SET OF TASKS »
[a] In the post on addiction, what goal do smoking, gambling, alcohol, shopping, and working a lot share?
[b] Extend the post on addiction, picking up after its final sentence.

---------- PAGE TEXT

By | Published On: May 21, 2014 |

Part 1 

This is the first in a two part series of blogs looking at addiction – what it is, why it happens, and what we can do about it. In this first piece, I’m going to examine the reasons you may be suffering from an addiction, why people with addictions behave as they do, and how to tell if you are actually addicted to a substance or an activity. In the second installment, we’ll look at practical ways to free yourself from your addiction, regardless of its nature, or its cause.

A lot of clients come through my doors seeking help for stress-related conditions. One of the main ways people tend to deal with stress is to distract themselves, and a great way of doing this is to engage in an activity that makes us feel better, however temporary or fleeting this feeling might be. For some people, smoking makes them feel better. For others, it may be gambling, alcohol, shopping, or even working a lot. They share in common the same goal of numbing your feelings. Initially, they may produce pleasurable feelings, or some kind of euphoric “high”. And indeed there’s nothing wrong with treating yourself to a smart new suit for a wedding, going out to celebrate with some friends, or burning the candle at both ends to ensure that you finish a vital project. Intense, stimulating activity is the stuff of life and what makes us feel good about being human.

There are two ways in which an activity can metamorphose into an addiction. The first is relatively obvious. A traumatic event occurs – maybe a divorce, a redundancy, a bereavement or another dramatic change in your circumstances. The feelings you experience are intense and very painful, and you seek to manage these by doing something that makes you feel, if not good, then at least a bit better. By the end of a bottle of wine or a large bar of Dairy Milk, you have numbed some of the original pain. Of course, this may quickly be replaced by feelings of shame, regret or self-loathing, but as far as your unconscious is concerned, you’ve succeeded in distancing yourself from that original pain. And of course, as soon as the other, negative feelings begin to dominate, you now have a shortcut (via the bottle, the packet of cigarettes, the credit card) to escape from them as well.

The other way addiction can take hold of your life is more insidious, and less obvious. You may not have experienced a particular “bad event”, but circumstances conspired to take you down an addictive path nonetheless. Maybe you had a series of late meetings and discovered that, by getting home way after the kids were in bed, you avoided the arguments of bathtime and a frazzled spouse. Suddenly, working hard becomes much more attractive as you don’t have to engage in difficult feelings and situations. Or maybe you joined the gym to tone up and feel fitter, but now you can’t think straight until you’ve run 10 k every morning, and marathon training is taking up all your weekends. Some people would struggle to recognise something that starts off with good intentions (working hard, being eating healthily) as an addiction, as the word has very shameful, almost “dirty” connotations. But if you can’t feel good unless you engage in a particular activity and the thought of going without it is genuinely devastating, then you’re probably addicted to it in some way. Whether or not you decide it is serious enough for you to change that behaviour and do something about it is up to you.

--------------------
---------- RECORDS SHOWN

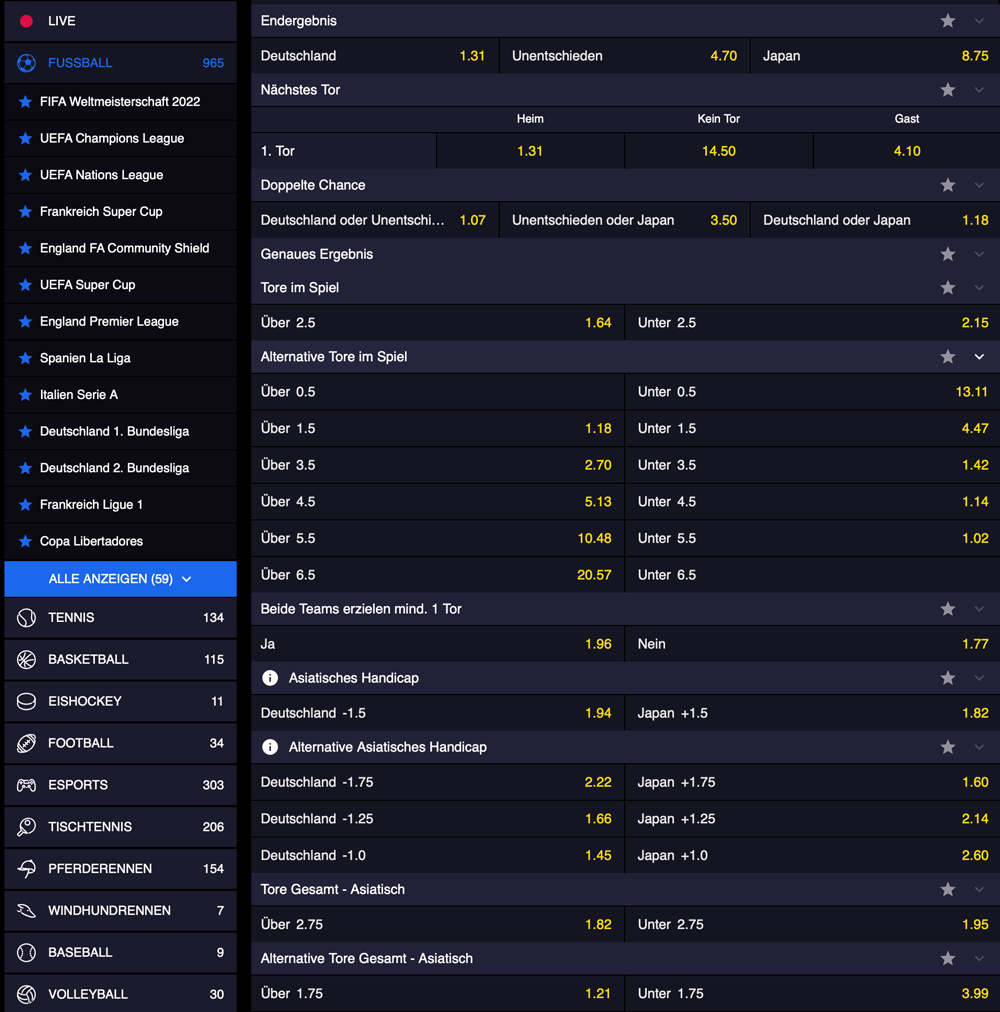Image resolution: width=1000 pixels, height=1012 pixels.
Task: Click info icon beside Asiatisches Handicap
Action: (x=270, y=678)
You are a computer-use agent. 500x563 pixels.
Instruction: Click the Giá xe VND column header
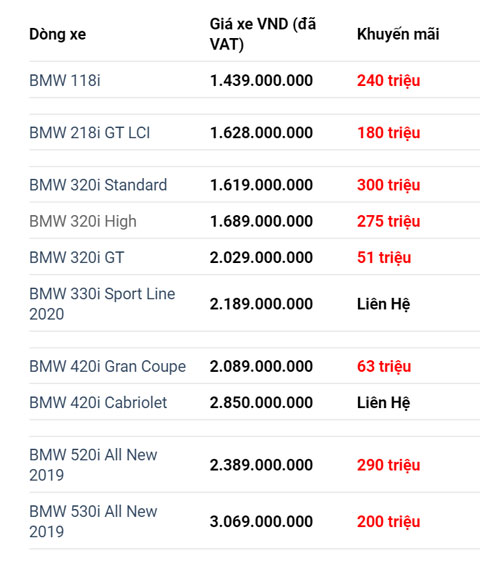pyautogui.click(x=263, y=34)
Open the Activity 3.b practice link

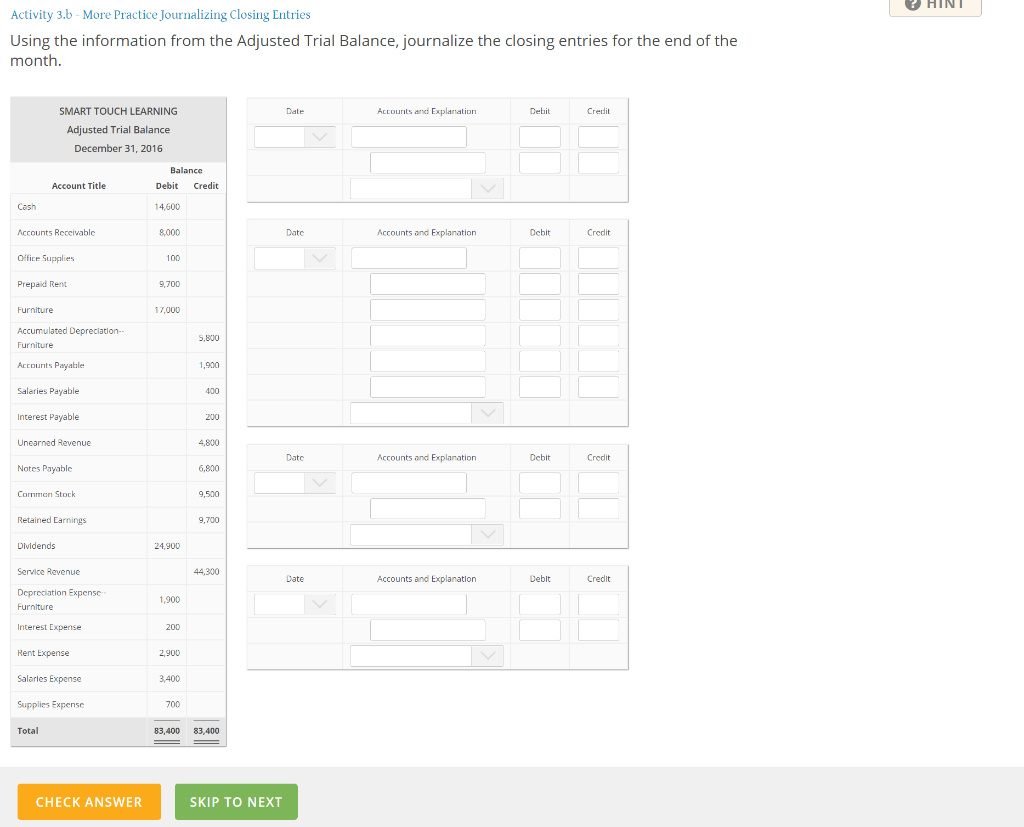[x=160, y=14]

--------------------

LIST OF ANSWERS »
[a] Numbing your feelings.

[b]
Here’s a very general checklist that you can use with any behaviour to judge whether or not it may have slipped into an addiction. Please note that I am not a medical doctor, so please do not treat this as a clinical assessment tool.

Addiction questionnaire

  1. What is the activity I am engaging in?
  2. What effect does engaging in this activity have on me? How do I feel when I do it?
  3. When do I start doing it? Do I do it as a result of a particular feeling or event?
  4. Is my behaviour affecting anyone else?
  5. How do I feel about the idea of going without this activity/substance?
  6. Is this activity costing me any money?
  7. What is it that makes me think I may be addicted?
  8. Has anyone ever remarked about my behaviour in relation to this activity/substance?
  9. Do I feel ready and willing to do something about it?

 

The reasons behind adopting addictive behaviours can be very complex – and while some may have their roots in childhood, others can be triggered by a relatively recent life event. But the first step to untangling an addiction is always awareness of the problem, and if you have completed the questionnaire above and come to the conclusion that you are addicted to something, you may be feeling a whole variety of conflicting feelings. But I hope that relief counts among them, as now you have admitted to yourself that you are indeed addicted to something, then you have it in your power to do something about it. Exactly what that something is, we’ll examine in part two of this blog series.